To Pluck or Not to Pluck
As I was fixing my hair this morning, I was confronted by a gray hair. My hairdresser tells me that these hairs are brittle so the one I found was short and sticking nearly straight up in the midst of a fairly long mane of brown hair: very noticeable. I proceeded to pluck it out so it wouldn't be tempted to invite its friends to take root. I sighed with relief as the offending hair was discarded in the trash can.
As I went back to arranging my hair, I found another gray hair (gasp)! Over the past few months, I admit that I have noticed a lone gray hair from time to time (which is, of course, plucked out immediately), but never two at once! Twenty minutes later I had extracted four gray hairs! How could this be?
I was reminded of Easter years and years ago. My younger brother, two and a half years old at the time, was about to hunt for colored eggs in the yard. I held the basket for him so that he could focus on picking one up at a time. We didn't have many eggs so when he found all of them, he was disappointed about the end of such a fun game. We started tossing the eggs he found back in the yard as soon as he turned around to find another egg. Every time he placed an egg in the basket and turned to find another, I would throw the egg in a different part of the yard. After awhile, his face showed his confusion. He knew he had found a lot of eggs. Why weren't there very many eggs in the basket then? This was, of course, incredibly amusing for the adults to watch. (I was about 20 years old at the time.)
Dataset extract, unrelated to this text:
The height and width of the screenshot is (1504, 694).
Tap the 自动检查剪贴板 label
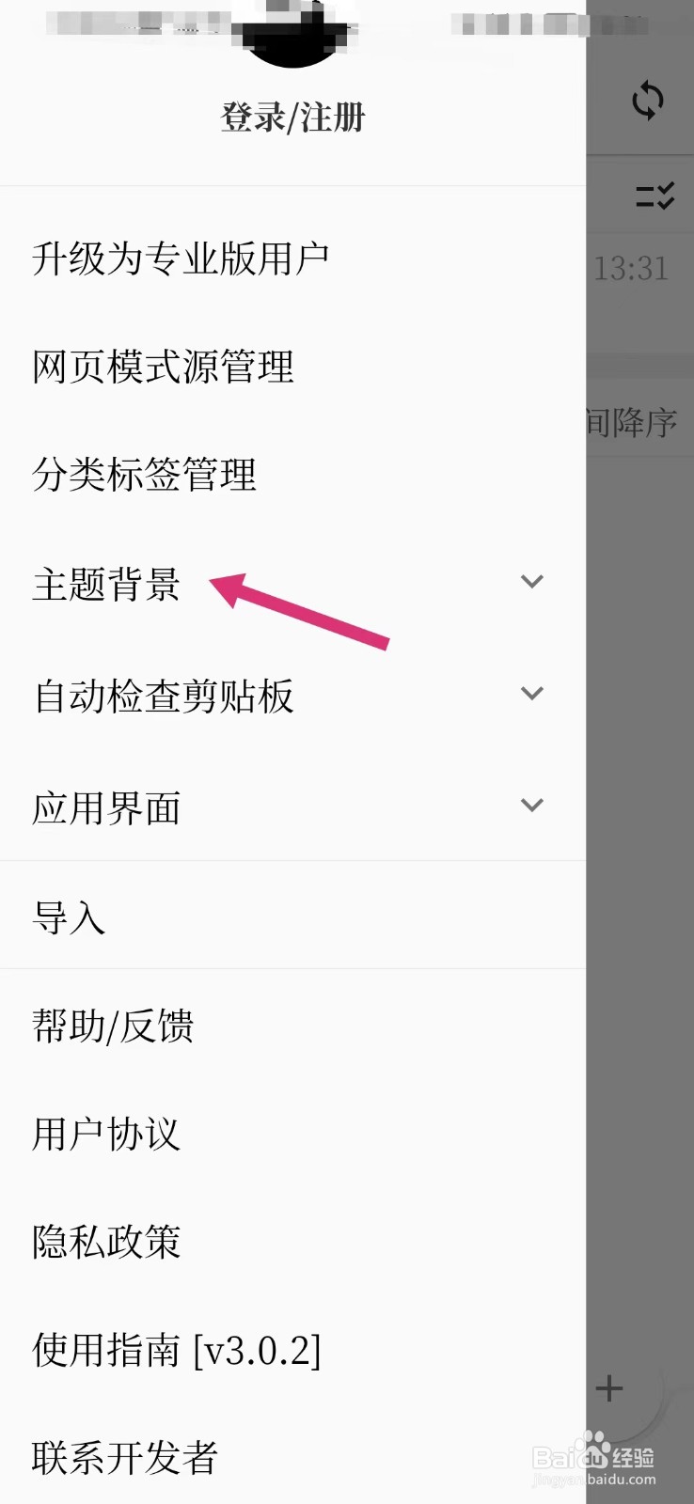[x=164, y=697]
I started wondering if the Easter bunny was exacting revenge on me for messing with my brother all those years ago. Maybe the Easter bunny had contacted the Gray-haired Fairy to help him. There must be a fairy who goes around sprinkling gray hair everywhere so that everyone will look like her. Every time a person plucks a gray hair, she laughs her wicked laugh and sprinkles in more. Just like my little brother, we are confused. How can gray hairs still be there when I've plucked so many already? It cannot be an indication of getting older.
My son shared an out-of-the-blue statement with me last night. Hunter was telling his younger brother, Kaden, that he will have to listen to him when he's 50. "Kaden, when I'm 50, you'll only be 46. Everyone knows that a person becomes an elder at age 50 . . . you know, when their hair turns gray." (My son believes that anything said with confidence makes the statement true.)
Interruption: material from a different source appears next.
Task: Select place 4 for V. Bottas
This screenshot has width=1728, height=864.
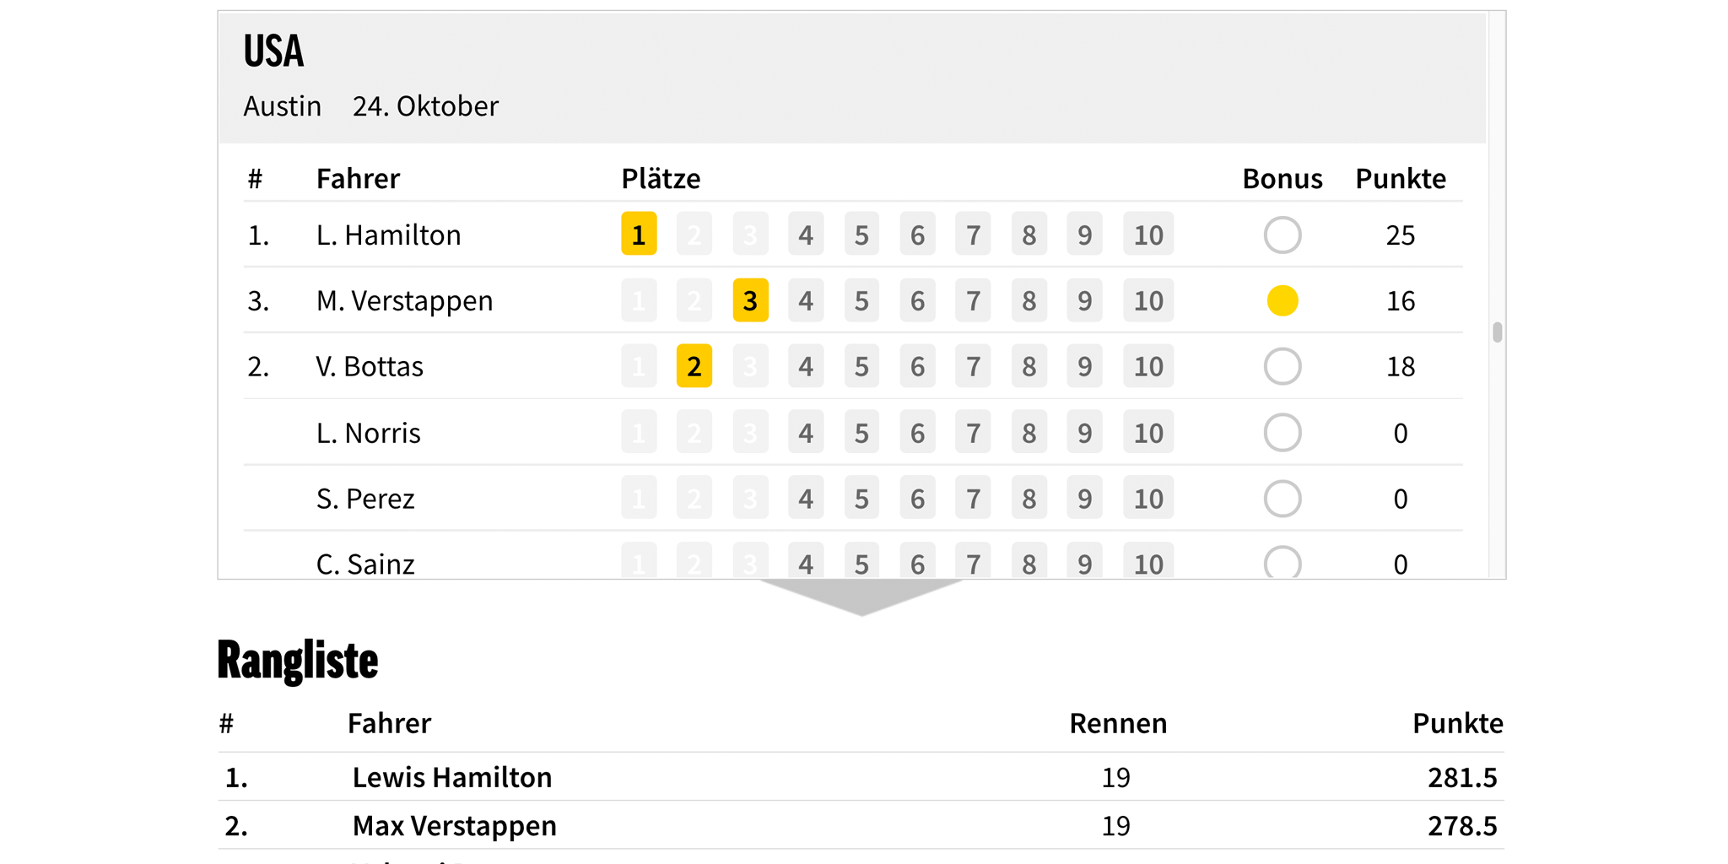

So maybe I should just embrace the gray hairs that keep springing up. Then I would be an elder and everyone would have to listen to me, right? And now that I think of it, they're not actually "gray" hairs. The reason I can spot them so well is that they are silver. I love silver: jewelry, cars, platform sandals.
I could just consider them jewelry for my hair!
Proverbs 16:31--"Gray hair is a crown of glory; it is gained by living a godly life."